Buyer, 64, a Republican from Noblesville, was convicted in March of making illegal stock trades while working as a consultant and lobbyist after a congressional career that stretched from 1993 to 2011.
The lawyer and Persian Gulf War veteran once chaired the House Veterans’ Affairs committee and was a House prosecutor at ex-President Bill Clinton’s 1998 impeachment trial.
He was convicted in connection with insider trading involving the $26.5 billion merger of T-Mobile and Sprint, announced in April 2018, and stock purchases he made at a later time in the management consulting company Navigant when his client Guidehouse was set to acquire it in a deal publicly disclosed weeks later.
Buyer’s lawyers say he should face only home confinement and community service while prosecutors have urged a three-year prison sentence.

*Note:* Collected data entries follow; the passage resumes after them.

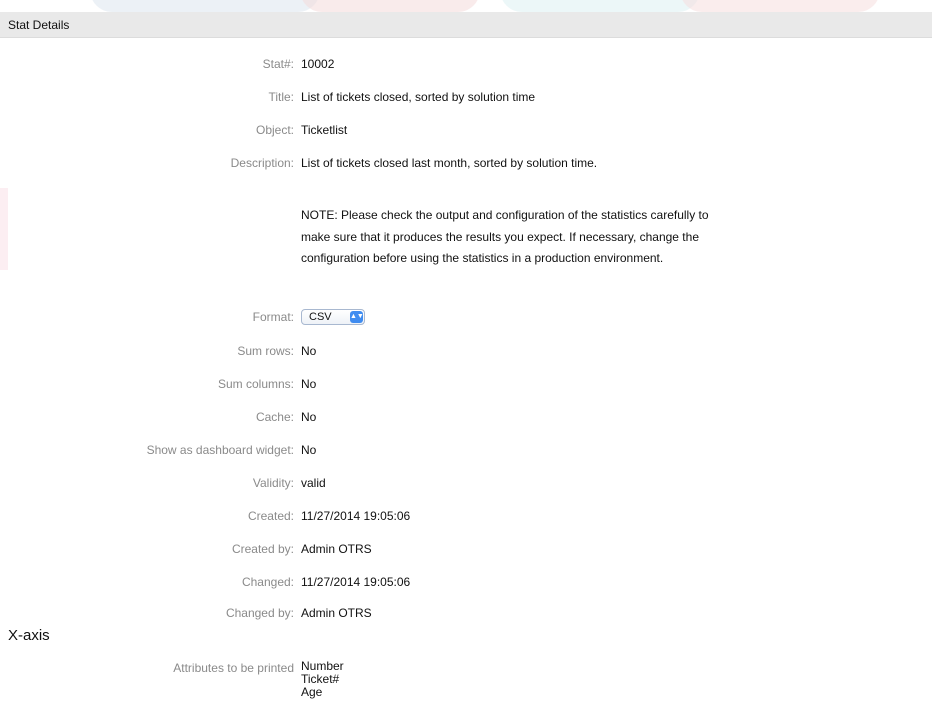 The width and height of the screenshot is (932, 702). Describe the element at coordinates (262, 549) in the screenshot. I see `field-label: Created by:` at that location.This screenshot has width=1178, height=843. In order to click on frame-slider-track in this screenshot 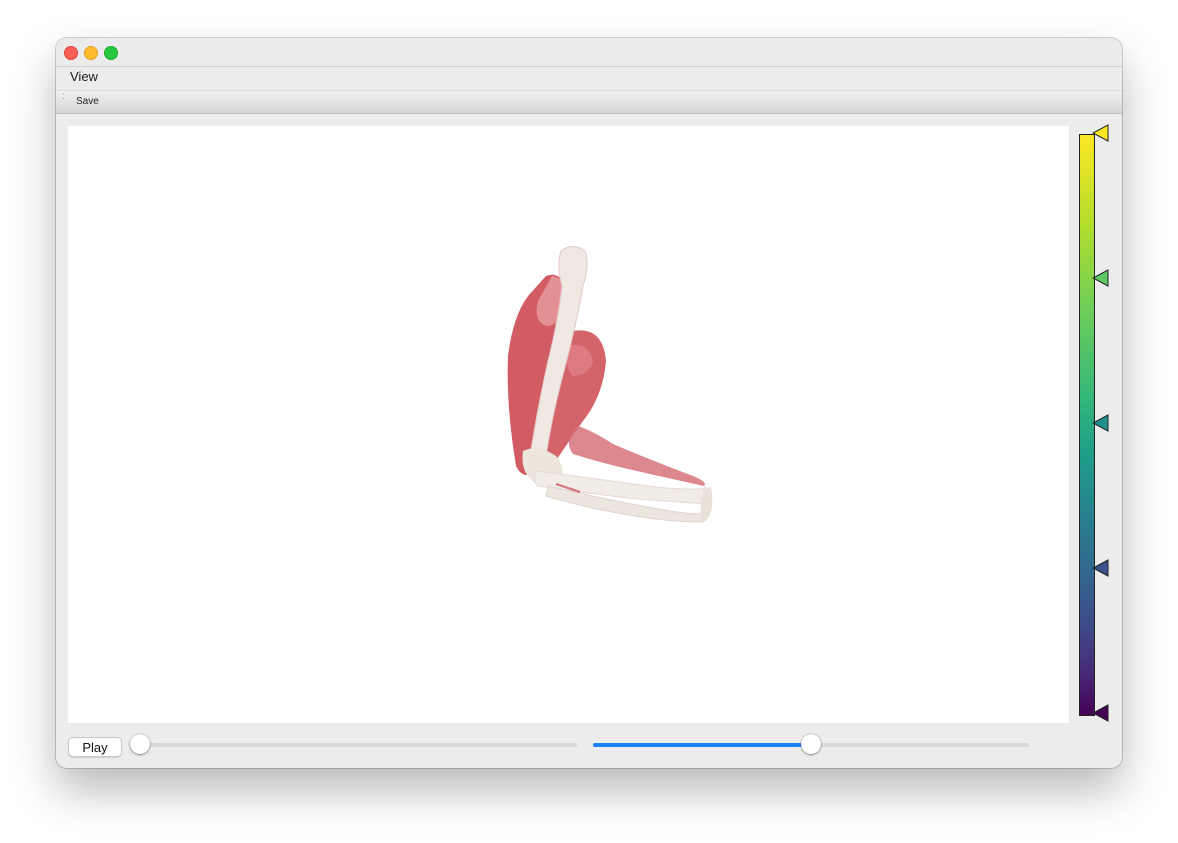, I will do `click(358, 745)`. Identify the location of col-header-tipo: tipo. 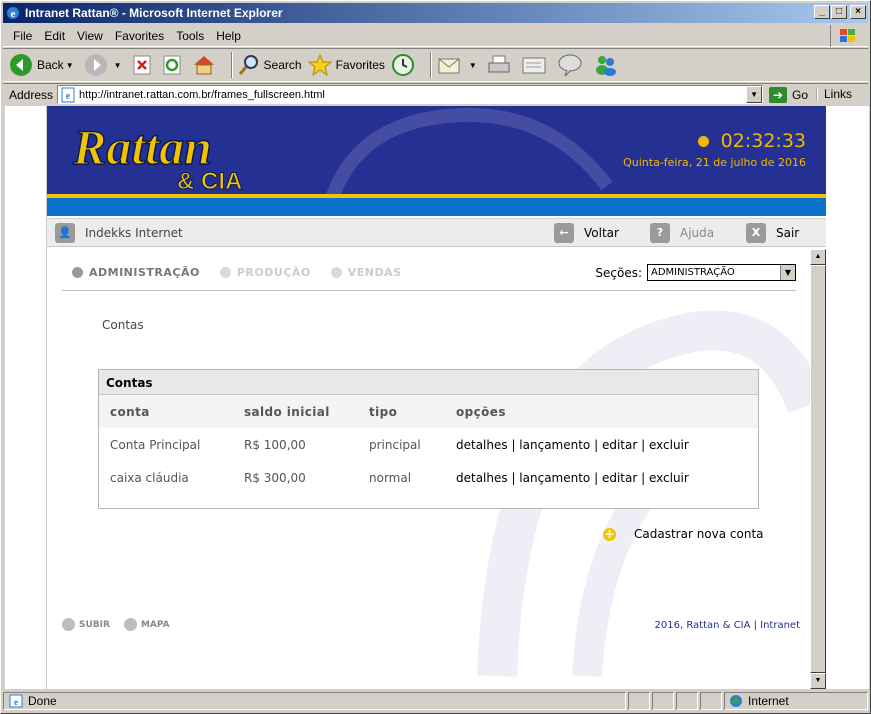
(384, 412).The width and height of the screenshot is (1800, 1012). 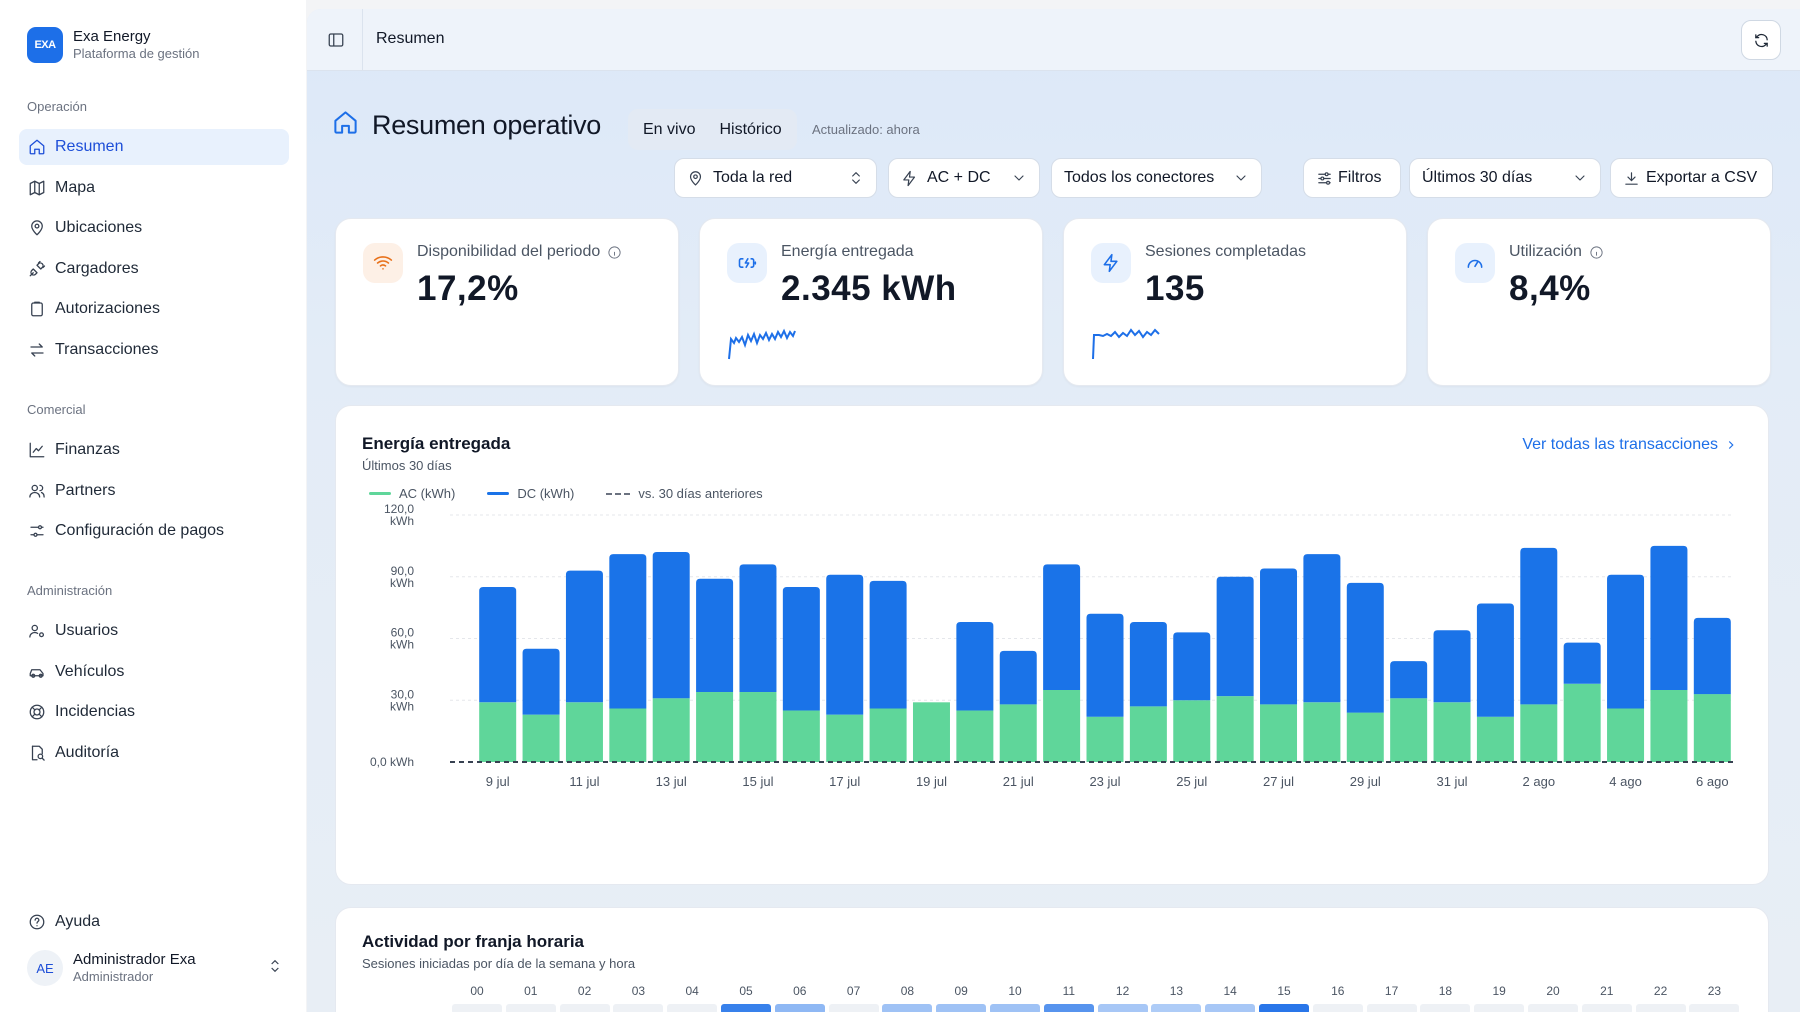 What do you see at coordinates (1104, 782) in the screenshot?
I see `x-tick-label: 23 jul` at bounding box center [1104, 782].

Prosecutors said in a letter to the judge Thursday that Guidehouse is seeking $395,000 in legal fees while T-Mobile wants $996,800 to cover its legal costs. They said all the fees were incurred in connection with the government’s criminal investigation and prosecution.
In a letter also filed Thursday, Buyer attorney Henry Asbill said the requests for forfeiture and legal fees were made too late and were unwarranted. He called the requested legal fees “exorbitant numbers” and said the forfeiture amount was inflated because it was based on insufficient evidence and didn’t account for money already forfeited by others.
A presentence submission from the defense last month maintained that Buyer, who once made as much as $2.2 million in a year, has suffered so much from the cost of litigation that he and his wife have sold most of their assets, including their home, condo and two cars, and his wife will have to return to the workforce at age 65.
During the trial, prosecutors said Buyer’s clients were motivated to share lucrative secrets with him because they wanted his help as a consultant.
Defense lawyers contended that he was a stock market buff who did research that led to legal profitable trades. Buyer testified on his own behalf.